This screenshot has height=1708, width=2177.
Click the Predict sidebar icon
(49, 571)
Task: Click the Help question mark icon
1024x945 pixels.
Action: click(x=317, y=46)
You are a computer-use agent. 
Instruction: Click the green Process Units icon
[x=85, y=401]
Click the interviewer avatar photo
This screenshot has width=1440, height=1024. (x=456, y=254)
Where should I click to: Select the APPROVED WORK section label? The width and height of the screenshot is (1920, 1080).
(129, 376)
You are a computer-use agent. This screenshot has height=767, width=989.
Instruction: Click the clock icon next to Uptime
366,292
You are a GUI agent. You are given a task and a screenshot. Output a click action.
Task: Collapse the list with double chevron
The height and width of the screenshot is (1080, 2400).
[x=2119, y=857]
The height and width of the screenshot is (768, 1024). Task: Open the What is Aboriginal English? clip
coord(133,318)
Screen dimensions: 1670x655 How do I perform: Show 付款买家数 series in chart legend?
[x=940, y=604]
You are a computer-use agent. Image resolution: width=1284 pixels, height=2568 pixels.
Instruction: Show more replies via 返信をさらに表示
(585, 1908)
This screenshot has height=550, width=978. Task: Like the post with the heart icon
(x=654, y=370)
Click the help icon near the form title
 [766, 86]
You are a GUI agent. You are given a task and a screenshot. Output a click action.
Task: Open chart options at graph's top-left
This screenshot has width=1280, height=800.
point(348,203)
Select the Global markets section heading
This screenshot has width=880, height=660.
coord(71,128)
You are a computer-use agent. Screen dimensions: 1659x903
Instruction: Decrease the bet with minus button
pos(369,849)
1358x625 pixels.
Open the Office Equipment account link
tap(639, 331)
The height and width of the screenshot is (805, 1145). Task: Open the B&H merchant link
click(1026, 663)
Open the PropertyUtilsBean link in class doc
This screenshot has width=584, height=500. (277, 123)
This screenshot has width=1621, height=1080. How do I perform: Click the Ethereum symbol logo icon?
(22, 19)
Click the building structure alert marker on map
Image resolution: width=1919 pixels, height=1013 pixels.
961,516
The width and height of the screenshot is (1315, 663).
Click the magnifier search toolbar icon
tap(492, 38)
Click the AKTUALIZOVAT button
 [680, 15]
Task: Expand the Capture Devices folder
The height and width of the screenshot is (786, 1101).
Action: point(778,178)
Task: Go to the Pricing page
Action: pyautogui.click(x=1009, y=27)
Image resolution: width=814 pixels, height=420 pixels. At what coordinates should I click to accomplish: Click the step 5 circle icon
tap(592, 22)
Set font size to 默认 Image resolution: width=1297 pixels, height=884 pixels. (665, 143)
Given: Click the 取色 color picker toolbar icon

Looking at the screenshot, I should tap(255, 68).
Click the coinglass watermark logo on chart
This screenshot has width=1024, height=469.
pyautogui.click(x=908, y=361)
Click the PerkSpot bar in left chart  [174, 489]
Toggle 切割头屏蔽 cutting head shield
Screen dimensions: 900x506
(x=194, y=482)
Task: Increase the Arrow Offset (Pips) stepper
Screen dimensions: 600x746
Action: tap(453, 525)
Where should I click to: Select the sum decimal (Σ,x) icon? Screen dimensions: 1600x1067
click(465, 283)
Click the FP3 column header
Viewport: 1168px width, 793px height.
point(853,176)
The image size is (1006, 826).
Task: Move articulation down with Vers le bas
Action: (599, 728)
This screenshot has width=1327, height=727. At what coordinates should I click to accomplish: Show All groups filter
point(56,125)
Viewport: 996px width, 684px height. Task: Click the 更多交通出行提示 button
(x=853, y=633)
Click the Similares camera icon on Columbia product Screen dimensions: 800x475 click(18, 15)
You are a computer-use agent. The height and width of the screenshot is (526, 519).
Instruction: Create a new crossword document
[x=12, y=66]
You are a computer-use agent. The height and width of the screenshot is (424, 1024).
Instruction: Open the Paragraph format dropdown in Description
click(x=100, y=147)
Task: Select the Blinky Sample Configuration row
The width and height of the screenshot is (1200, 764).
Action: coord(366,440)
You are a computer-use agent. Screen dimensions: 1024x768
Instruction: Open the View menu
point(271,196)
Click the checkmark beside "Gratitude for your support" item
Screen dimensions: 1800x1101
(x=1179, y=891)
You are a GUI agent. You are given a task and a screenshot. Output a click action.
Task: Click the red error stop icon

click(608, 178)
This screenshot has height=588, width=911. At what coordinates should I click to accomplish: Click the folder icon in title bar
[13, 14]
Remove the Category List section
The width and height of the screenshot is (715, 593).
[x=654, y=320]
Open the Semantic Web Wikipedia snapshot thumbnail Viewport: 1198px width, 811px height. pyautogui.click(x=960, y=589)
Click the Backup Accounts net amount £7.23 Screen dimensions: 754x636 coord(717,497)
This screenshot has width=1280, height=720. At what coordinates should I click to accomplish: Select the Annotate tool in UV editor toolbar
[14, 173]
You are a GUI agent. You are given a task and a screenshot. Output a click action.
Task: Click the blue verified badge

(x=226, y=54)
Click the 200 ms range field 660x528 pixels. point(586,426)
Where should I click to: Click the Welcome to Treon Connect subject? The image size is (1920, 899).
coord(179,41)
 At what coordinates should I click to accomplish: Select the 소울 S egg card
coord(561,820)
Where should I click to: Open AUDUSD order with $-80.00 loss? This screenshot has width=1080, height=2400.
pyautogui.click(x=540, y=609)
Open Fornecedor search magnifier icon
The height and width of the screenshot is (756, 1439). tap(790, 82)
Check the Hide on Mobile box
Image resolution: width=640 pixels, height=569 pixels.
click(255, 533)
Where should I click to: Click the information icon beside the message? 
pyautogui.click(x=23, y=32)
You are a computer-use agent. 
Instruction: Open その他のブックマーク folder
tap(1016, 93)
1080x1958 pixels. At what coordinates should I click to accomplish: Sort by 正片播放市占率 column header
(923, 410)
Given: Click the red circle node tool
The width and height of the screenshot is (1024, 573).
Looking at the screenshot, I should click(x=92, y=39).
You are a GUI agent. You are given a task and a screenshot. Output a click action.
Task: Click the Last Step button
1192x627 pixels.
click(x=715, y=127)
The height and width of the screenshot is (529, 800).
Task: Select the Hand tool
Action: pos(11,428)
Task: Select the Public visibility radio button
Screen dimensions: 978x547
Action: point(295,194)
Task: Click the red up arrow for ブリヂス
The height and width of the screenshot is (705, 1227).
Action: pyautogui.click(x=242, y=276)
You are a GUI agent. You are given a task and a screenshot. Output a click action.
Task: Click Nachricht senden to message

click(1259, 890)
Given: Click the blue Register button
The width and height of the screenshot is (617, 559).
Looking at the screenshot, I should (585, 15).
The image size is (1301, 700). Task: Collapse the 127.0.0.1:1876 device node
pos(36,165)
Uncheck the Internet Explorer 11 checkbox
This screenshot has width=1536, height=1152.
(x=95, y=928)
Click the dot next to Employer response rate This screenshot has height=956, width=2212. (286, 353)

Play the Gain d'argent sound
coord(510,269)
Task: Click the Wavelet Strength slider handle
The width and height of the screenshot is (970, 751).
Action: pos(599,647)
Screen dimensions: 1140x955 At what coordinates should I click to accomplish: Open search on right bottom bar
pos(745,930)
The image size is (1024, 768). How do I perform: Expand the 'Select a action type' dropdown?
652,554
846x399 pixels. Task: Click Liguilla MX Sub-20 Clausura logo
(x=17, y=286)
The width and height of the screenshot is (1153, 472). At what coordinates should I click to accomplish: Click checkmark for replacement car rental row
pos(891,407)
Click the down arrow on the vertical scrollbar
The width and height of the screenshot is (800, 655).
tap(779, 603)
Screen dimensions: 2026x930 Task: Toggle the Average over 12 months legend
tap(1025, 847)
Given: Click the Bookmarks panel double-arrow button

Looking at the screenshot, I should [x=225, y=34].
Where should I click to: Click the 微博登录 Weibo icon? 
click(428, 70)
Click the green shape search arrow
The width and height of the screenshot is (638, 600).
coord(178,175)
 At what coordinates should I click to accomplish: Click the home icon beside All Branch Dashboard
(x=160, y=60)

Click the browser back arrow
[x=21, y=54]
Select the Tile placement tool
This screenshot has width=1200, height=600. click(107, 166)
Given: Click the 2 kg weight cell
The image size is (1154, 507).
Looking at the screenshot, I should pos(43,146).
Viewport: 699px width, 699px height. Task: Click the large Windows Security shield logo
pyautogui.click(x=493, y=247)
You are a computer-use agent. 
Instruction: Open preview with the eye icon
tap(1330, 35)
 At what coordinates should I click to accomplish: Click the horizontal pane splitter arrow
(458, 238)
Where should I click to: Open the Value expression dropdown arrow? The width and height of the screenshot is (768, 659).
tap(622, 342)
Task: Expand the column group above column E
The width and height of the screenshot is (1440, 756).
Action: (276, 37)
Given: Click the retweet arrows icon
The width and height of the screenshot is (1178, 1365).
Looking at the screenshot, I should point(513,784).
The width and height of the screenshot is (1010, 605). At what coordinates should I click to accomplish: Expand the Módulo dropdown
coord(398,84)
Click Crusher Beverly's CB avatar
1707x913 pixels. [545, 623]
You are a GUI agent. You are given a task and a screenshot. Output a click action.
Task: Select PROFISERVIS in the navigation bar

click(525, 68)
******
_Required work_: Looking at the records above, return exactly the lines from the line with "Instruction: Open その他のブックマーク folder" to the line with "Given: Click the blue Register button", both ends included.

_Written answer_:
Instruction: Open その他のブックマーク folder
tap(1016, 93)
1080x1958 pixels. At what coordinates should I click to accomplish: Sort by 正片播放市占率 column header
(923, 410)
Given: Click the red circle node tool
The width and height of the screenshot is (1024, 573).
Looking at the screenshot, I should click(x=92, y=39).
You are a GUI agent. You are given a task and a screenshot. Output a click action.
Task: Click the Last Step button
1192x627 pixels.
click(x=715, y=127)
The height and width of the screenshot is (529, 800).
Task: Select the Hand tool
Action: pos(11,428)
Task: Select the Public visibility radio button
Screen dimensions: 978x547
Action: point(295,194)
Task: Click the red up arrow for ブリヂス
The height and width of the screenshot is (705, 1227).
Action: pyautogui.click(x=242, y=276)
You are a GUI agent. You are given a task and a screenshot. Output a click action.
Task: Click Nachricht senden to message

click(1259, 890)
Given: Click the blue Register button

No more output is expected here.